(Document and screenshot pointing entries)

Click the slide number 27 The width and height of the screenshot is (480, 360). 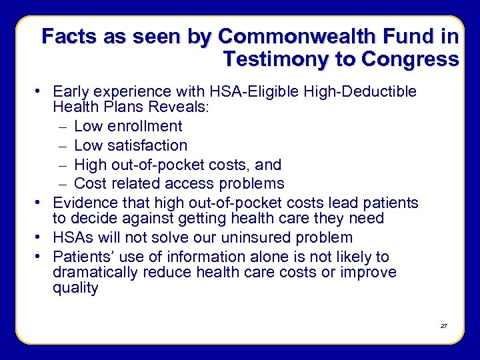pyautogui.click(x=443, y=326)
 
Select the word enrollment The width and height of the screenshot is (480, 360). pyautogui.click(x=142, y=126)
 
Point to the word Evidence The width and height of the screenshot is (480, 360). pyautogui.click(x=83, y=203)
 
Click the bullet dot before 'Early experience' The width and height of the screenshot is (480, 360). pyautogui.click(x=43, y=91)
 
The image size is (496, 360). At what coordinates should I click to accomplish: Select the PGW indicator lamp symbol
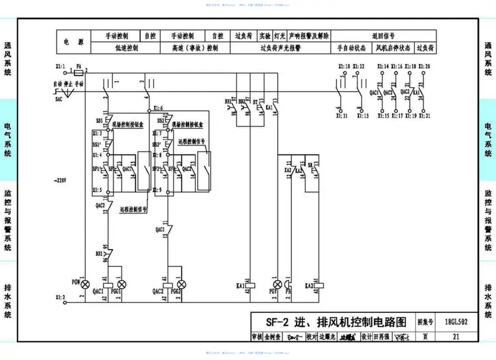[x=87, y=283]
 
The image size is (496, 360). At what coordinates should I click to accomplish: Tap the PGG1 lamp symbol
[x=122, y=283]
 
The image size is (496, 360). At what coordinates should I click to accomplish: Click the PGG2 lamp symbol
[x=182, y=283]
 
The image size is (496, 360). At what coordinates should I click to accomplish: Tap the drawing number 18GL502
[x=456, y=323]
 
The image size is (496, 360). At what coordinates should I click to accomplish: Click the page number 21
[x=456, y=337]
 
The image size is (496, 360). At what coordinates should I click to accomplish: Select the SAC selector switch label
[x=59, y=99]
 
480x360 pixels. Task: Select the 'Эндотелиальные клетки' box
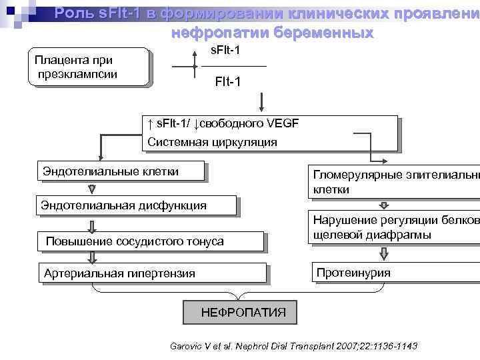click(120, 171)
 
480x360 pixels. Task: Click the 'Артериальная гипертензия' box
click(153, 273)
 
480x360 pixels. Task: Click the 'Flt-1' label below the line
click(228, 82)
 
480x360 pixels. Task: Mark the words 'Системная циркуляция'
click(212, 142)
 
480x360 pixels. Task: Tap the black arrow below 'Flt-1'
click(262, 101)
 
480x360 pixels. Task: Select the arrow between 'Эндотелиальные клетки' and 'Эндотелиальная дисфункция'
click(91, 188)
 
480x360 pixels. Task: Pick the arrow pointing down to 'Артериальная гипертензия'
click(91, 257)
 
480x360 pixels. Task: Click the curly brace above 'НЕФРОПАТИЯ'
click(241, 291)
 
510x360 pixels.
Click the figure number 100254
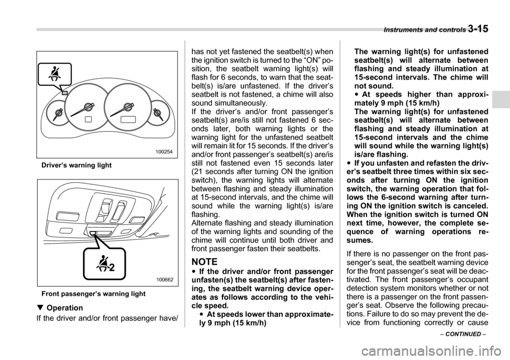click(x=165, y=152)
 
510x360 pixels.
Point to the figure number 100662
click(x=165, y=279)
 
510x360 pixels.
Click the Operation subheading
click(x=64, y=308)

--

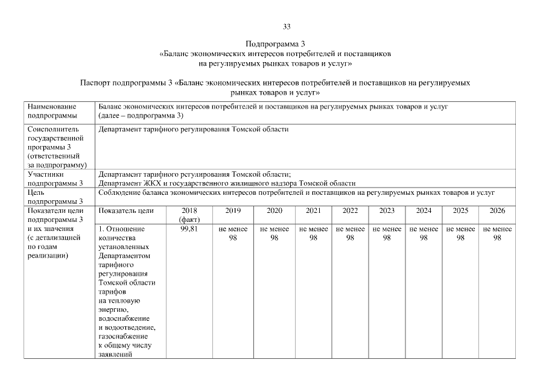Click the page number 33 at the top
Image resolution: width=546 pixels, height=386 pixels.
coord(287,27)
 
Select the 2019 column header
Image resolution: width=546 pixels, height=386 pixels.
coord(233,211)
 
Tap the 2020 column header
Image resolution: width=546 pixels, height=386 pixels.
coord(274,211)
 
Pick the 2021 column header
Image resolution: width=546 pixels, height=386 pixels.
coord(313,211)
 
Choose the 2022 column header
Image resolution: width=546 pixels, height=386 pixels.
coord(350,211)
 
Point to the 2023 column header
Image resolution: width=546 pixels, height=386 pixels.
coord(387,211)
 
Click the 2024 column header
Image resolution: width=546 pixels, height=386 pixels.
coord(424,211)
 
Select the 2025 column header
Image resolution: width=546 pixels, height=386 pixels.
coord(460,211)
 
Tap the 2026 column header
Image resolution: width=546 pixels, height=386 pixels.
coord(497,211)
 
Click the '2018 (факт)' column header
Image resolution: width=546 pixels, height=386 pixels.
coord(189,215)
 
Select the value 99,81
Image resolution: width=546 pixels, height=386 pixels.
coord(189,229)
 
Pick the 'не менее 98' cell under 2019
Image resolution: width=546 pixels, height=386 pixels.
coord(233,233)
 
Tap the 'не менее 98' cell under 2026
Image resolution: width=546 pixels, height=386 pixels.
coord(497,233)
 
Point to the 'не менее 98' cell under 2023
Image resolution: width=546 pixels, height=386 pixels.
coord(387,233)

**WRITTEN EXERCISE**
Copy out the lines of the listing word for word, from the line with "Choose the 2022 column header" through the line with "coord(424,211)".

**TASK SOLUTION**
Choose the 2022 column header
Image resolution: width=546 pixels, height=386 pixels.
coord(350,211)
 
Point to the 2023 column header
Image resolution: width=546 pixels, height=386 pixels.
coord(387,211)
 
Click the 2024 column header
Image resolution: width=546 pixels, height=386 pixels.
coord(424,211)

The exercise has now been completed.